Instructions for the task:
Only a number is wanted here: the count of lines in the entries below that include the word "computer".

Provided data:
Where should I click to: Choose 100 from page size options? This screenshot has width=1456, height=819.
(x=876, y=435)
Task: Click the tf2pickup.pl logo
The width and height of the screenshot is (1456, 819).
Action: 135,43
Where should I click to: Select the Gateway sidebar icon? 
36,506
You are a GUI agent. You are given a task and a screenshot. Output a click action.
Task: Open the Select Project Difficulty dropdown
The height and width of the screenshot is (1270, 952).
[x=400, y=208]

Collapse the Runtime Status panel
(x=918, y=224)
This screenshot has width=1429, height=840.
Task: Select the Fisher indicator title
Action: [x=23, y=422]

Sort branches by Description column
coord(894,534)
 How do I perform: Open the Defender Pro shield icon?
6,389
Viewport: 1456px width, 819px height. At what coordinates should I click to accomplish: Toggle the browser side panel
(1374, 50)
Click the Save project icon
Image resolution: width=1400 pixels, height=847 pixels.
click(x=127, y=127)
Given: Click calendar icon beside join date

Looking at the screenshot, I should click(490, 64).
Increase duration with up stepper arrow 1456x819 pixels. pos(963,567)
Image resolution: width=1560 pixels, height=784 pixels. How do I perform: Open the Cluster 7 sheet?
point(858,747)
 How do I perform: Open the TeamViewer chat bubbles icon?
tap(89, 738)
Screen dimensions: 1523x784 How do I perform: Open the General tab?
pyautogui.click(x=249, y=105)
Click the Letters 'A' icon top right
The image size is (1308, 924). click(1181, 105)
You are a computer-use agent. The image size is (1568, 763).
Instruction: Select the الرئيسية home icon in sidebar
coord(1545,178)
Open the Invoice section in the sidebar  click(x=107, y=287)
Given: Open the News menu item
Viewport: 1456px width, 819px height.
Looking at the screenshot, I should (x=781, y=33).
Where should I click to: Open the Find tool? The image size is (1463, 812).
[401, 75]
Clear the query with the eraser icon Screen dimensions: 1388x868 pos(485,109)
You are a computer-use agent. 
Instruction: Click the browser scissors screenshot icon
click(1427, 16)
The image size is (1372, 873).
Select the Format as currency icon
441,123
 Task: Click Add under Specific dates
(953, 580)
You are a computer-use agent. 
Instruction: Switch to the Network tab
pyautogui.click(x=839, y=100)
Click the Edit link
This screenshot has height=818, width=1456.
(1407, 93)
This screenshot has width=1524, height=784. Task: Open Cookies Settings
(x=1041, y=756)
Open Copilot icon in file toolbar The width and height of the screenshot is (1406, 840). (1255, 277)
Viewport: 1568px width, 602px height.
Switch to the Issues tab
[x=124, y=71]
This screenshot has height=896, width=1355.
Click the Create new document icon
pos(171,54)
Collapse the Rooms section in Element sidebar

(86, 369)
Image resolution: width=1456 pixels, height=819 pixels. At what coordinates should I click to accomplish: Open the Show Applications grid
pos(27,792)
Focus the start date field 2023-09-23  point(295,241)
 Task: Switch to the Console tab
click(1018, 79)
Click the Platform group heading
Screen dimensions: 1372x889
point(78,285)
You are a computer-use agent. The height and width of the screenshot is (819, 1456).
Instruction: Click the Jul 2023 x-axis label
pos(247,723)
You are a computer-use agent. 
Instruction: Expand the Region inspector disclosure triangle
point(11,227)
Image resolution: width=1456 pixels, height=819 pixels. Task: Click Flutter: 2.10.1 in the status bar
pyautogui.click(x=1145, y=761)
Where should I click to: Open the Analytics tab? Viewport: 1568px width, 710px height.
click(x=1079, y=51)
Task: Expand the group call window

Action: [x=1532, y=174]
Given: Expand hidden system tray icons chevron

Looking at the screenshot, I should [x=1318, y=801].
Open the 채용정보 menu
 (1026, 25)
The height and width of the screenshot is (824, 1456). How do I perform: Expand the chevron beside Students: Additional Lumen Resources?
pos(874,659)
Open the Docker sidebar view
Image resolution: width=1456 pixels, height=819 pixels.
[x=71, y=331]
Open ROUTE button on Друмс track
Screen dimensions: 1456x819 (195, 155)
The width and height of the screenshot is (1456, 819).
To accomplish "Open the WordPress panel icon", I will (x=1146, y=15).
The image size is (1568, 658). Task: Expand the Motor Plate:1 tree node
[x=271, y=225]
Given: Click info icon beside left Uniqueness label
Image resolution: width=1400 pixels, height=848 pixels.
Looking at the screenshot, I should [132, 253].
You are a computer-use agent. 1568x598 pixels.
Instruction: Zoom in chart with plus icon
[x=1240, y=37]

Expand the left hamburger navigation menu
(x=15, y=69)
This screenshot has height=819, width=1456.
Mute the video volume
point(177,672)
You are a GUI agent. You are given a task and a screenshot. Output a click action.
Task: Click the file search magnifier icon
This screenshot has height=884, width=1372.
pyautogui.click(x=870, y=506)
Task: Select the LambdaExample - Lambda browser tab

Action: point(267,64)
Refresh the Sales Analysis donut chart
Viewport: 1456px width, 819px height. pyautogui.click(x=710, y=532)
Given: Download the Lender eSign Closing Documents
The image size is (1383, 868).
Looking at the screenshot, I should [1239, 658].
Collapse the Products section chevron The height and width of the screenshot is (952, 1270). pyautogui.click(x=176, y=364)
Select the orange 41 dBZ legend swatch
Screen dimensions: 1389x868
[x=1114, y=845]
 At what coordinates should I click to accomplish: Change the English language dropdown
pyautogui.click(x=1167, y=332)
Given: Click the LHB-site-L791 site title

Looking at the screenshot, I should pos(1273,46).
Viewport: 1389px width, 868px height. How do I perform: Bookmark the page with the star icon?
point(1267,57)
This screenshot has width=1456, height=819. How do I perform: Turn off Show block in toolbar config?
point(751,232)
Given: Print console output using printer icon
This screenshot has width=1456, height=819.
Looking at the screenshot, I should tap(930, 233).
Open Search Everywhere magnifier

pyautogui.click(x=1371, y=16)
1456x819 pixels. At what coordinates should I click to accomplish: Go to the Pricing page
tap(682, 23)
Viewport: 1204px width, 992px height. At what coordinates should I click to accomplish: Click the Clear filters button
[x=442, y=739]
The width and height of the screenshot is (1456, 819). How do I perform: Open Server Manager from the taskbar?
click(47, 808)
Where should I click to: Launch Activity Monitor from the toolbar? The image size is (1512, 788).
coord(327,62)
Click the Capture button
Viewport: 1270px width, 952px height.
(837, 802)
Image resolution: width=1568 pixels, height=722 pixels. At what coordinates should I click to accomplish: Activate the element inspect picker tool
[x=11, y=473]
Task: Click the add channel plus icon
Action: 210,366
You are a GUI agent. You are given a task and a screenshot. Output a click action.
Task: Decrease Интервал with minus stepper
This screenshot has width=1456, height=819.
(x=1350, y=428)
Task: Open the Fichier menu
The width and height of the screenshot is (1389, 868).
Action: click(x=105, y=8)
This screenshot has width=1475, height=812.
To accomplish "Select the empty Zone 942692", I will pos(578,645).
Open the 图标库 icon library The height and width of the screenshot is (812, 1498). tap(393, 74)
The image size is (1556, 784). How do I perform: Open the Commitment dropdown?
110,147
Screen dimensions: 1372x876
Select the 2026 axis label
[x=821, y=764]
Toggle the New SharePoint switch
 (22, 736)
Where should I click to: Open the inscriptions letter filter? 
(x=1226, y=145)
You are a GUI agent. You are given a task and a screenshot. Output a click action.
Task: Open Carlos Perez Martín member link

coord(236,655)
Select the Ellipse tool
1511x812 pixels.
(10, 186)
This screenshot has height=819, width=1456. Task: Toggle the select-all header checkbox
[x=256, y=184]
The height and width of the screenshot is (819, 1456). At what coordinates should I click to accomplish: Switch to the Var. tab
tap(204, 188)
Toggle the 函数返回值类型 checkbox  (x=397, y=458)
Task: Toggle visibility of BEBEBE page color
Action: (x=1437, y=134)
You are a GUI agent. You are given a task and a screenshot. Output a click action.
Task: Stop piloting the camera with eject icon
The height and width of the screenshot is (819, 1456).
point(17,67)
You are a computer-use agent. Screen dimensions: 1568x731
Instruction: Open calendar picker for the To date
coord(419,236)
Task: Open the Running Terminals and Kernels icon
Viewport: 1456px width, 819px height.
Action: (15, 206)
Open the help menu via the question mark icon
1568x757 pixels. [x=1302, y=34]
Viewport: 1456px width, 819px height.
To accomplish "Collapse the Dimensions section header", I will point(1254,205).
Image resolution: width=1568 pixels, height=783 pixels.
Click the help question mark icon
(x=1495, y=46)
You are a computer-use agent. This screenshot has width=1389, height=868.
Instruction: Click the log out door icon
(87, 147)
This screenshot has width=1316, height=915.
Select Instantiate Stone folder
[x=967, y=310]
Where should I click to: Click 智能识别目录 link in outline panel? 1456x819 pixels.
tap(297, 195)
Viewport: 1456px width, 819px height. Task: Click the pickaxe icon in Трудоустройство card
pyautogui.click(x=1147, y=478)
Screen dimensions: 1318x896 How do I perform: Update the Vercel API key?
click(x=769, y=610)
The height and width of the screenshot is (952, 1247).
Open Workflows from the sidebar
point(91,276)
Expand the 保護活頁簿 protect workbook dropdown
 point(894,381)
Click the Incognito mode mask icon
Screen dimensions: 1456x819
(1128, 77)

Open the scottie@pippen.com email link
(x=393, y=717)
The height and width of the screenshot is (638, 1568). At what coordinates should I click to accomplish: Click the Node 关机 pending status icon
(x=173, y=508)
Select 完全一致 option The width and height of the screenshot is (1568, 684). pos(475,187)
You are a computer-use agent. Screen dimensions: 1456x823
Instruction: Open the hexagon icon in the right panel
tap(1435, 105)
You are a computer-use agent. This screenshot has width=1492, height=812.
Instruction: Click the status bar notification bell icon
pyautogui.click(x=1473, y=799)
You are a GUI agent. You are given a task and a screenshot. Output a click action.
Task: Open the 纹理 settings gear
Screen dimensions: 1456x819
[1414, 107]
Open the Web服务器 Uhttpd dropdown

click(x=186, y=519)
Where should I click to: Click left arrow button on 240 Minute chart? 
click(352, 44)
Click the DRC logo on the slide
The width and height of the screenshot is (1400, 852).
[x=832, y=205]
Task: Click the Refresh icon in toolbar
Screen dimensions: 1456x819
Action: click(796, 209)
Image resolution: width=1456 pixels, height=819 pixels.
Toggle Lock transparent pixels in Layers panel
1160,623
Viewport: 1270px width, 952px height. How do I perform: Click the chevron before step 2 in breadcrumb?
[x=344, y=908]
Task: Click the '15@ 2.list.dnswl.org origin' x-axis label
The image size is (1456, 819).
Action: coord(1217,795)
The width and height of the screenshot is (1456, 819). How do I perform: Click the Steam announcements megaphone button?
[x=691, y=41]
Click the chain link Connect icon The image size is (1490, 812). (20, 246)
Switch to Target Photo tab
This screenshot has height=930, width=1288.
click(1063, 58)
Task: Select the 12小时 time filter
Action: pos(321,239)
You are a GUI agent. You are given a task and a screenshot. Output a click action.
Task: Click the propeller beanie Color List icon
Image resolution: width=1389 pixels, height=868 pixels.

Task response:
10